Même sans atteindre de telles performances, un bouclier spatial géant ou plutôt un grand nombre de petits parasols pourraient contribuer à stabiliser les températures. Les partisans des parasols soulignent, non sans raison, qu’à ce stade, la réduction des émissions de gaz à effet de serre ne suffira pas à limiter le réchauffement climatique, que l’élimination du dioxyde de carbone s’avère extrêmement difficile à réaliser et qu’il faut explorer toutes les solutions possibles.
Un prototype de 10 mètres carrés envoyé à 1,5 million de kilomètres
Voilà pourquoi cette utopie technologique est étudiée très sérieusement par plusieurs équipes de scientifiques. Une étude récente de l’université de l’Utah s’est penchée sur la possibilité de répandre et disperser de la poussière dans l’espace, tandis qu’une équipe du Massachusetts Institute of Technology envisage de créer un bouclier constitué de « bulles spatiales ». L’été dernier, Istvan Szapudi, astronome de l’université d’Hawaï, a publié un article proposant d’attacher un grand bouclier solaire à un astéroïde reconverti.
Les plus avancés semblent être des chercheurs du Technion Institute of Technology de Haïfa en Israël. L’équipe est menée par Yoram Rozen, physicien et directeur du Asher Space Research Institute. Elle est prête à construire un prototype de 10 mètres carrés et l’envoyer dans l’espace vers un point fixe entre la Terre et le soleil appelé point de Lagrange 1 ou L1. Il est situé à environ 1,5 million de kilomètres de la Terre, soit quatre fois la distance moyenne entre la Terre et la Lune. À cet endroit, les forces gravitationnelles de la Terre et du Soleil s’annulent.
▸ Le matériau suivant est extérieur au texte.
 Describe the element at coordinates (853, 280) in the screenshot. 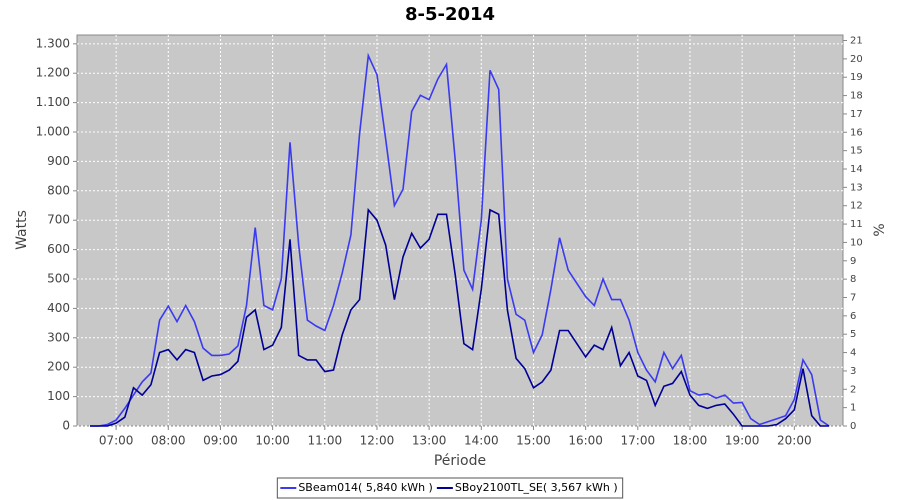

I see `y2-tick-label: 8` at that location. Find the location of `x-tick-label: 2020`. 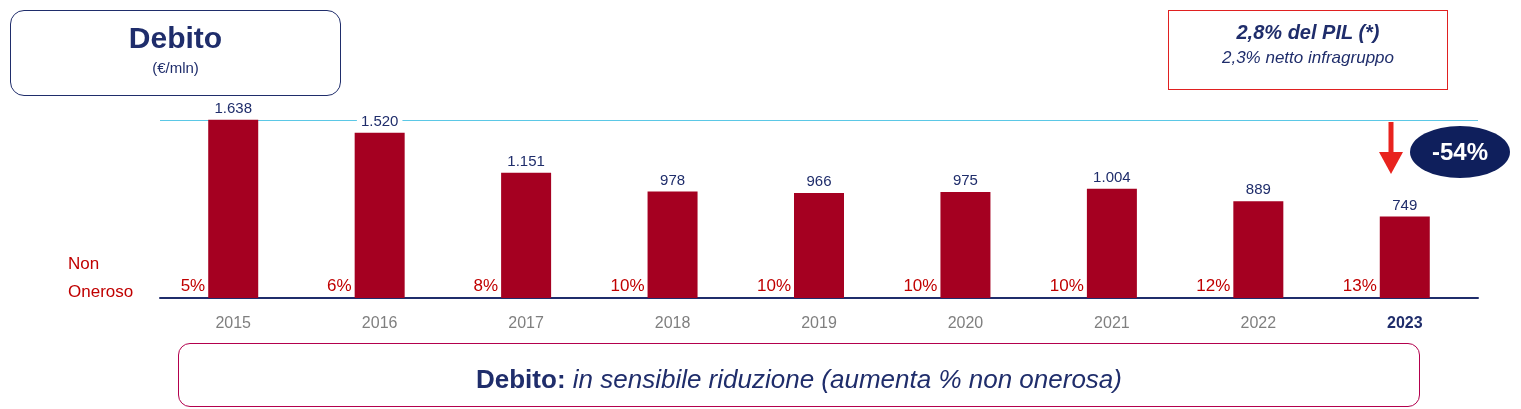

x-tick-label: 2020 is located at coordinates (966, 322). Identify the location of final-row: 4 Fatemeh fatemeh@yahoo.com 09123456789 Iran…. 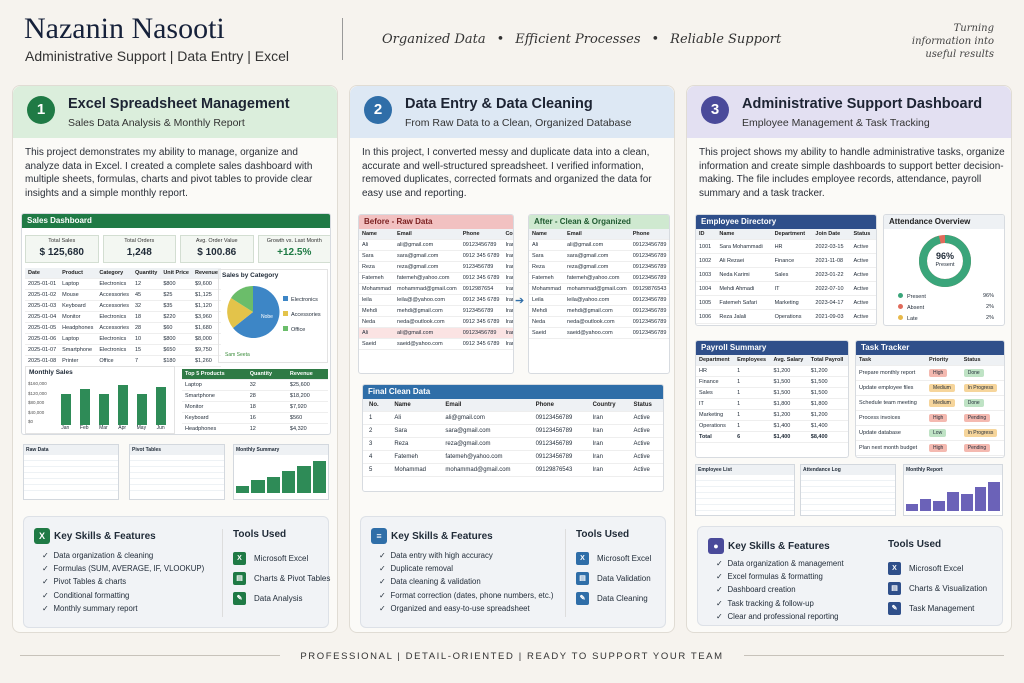
(513, 457).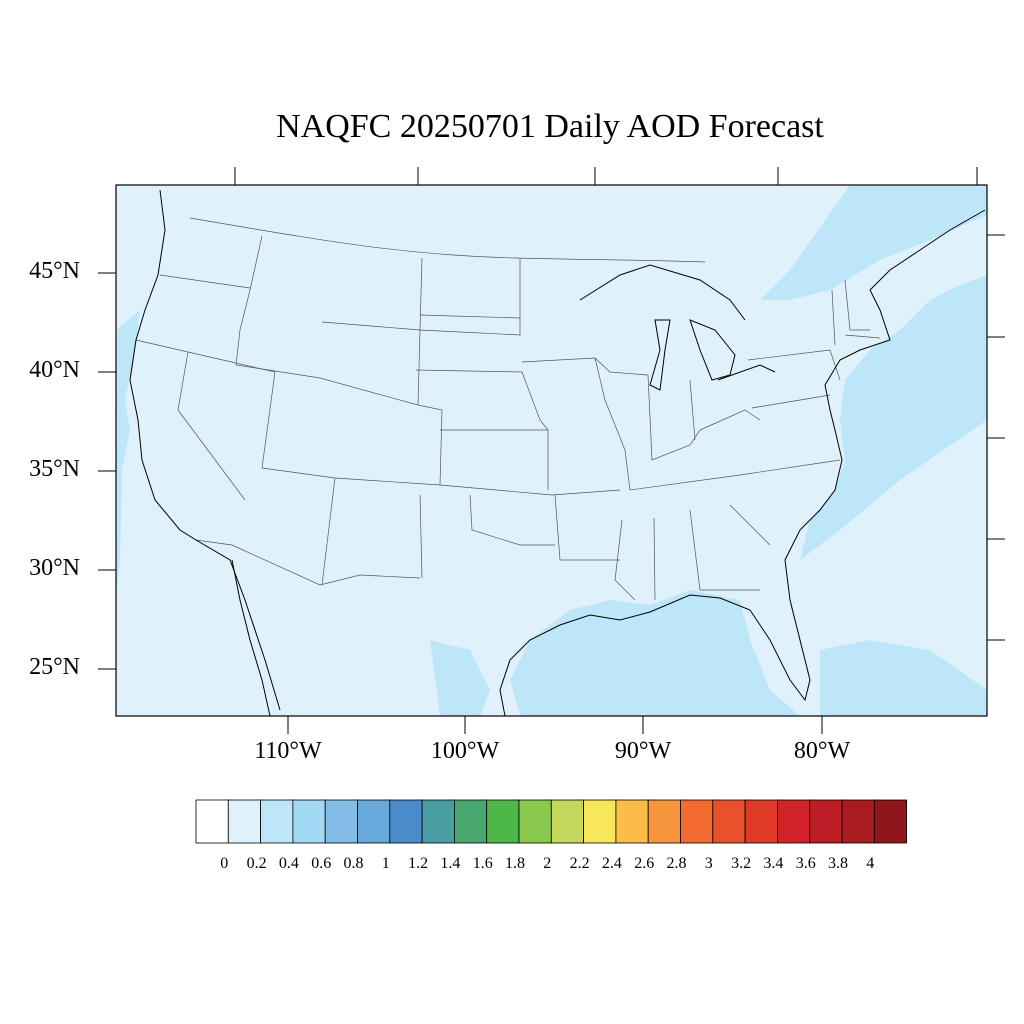  Describe the element at coordinates (354, 864) in the screenshot. I see `colorbar-label: 0.8` at that location.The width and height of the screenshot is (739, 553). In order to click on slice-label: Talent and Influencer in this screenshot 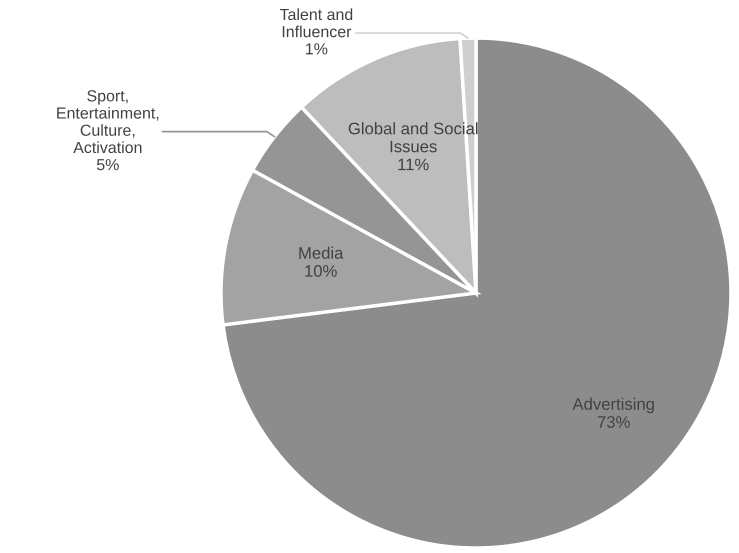, I will do `click(316, 23)`.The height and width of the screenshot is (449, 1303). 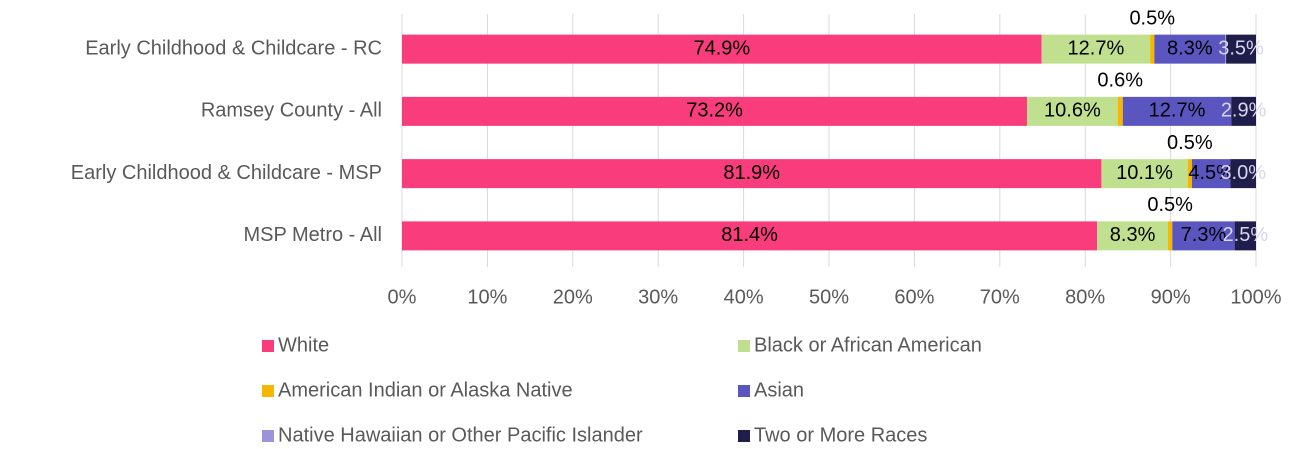 What do you see at coordinates (744, 297) in the screenshot?
I see `x-tick-label: 40%` at bounding box center [744, 297].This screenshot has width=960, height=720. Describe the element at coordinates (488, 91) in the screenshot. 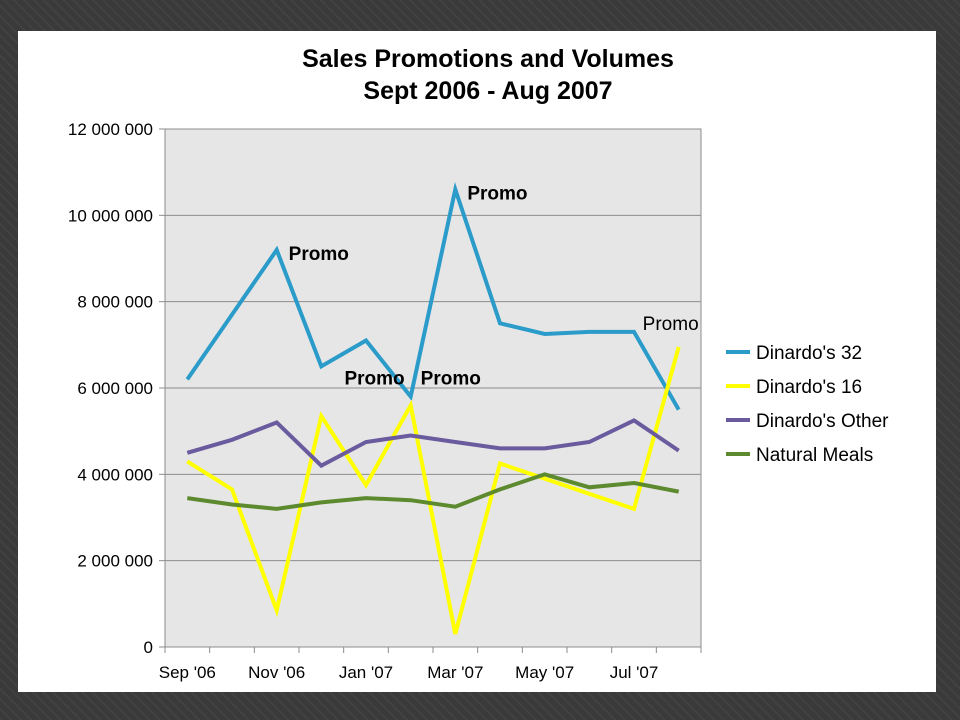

« Nous n’allons pas sauver la planète… mais montrer que c’est possible »
« Nous pouvons montrer au monde qu’il existe une solution efficace et l’augmenter à la taille nécessaire », a déclaré Yoram Rozen au New York Times. Le prototype du Technion consiste à fixer des voiles solaires légères à un petit satellite. Il ferait des allers-retours entre L1 et un autre point d’équilibre, la voile s’inclinant en fonction de l’orientation du rayonnement solaire un peu comme une lamelle sur un store vénitien. Cela permettrait de maintenir le satellite sur un parcours stable et d’éliminer le besoin d’un système de propulsion.
Selon M. Rozen, son équipe pourrait lancer son prototype dans les trois ans. Il considère qu’une version grandeur nature coûterait des milliers de milliards de dollars mais réduirait la température de la Terre de 1,5 degré Celsius en deux ans. Mais pour bloquer la quantité nécessaire de rayonnement solaire, le bouclier devrait avoir une superficie d’environ un million de kilomètres carrés…
Une multitude de parasols plutôt qu’un bouclier géant
Un bouclier de cette taille pèserait au moins 2,5 millions de tonnes, ce qui est bien trop lourd pour être lancé dans l’espace. Le projet devrait donc comporter une série de parasols plus petits. Ils ne bloqueraient pas complètement la lumière du soleil, mais projetteraient plutôt une ombre légèrement diffuse sur la Terre. « Au Technion, nous n’allons pas sauver la planète. Mais nous allons montrer que c’est possible », conclut M. Rozen.
En fait, l’idée n’est pas vraiment nouvelle. Dès 1989, James Early du Lawrence Livermore National Laboratory américain a envisagé la possibilité de positionner un « bouclier solaire spatial » en L1. En 2006, Roger Angel, astronome à l’université de l’Arizona, a présenté une autre proposition de bouclier solaire déflecteur à la National Academy of Sciences américaine. Il avait alors obtenu une subvention de l’Institute for Advanced Concepts de la NASA pour poursuivre ses recherches. Il a suggéré d’envoyer des milliards d’engins spatiaux très légers à L1, en utilisant un film transparent et une technologie d’orientation qui empêcherait les appareils de dériver hors de leur orbite.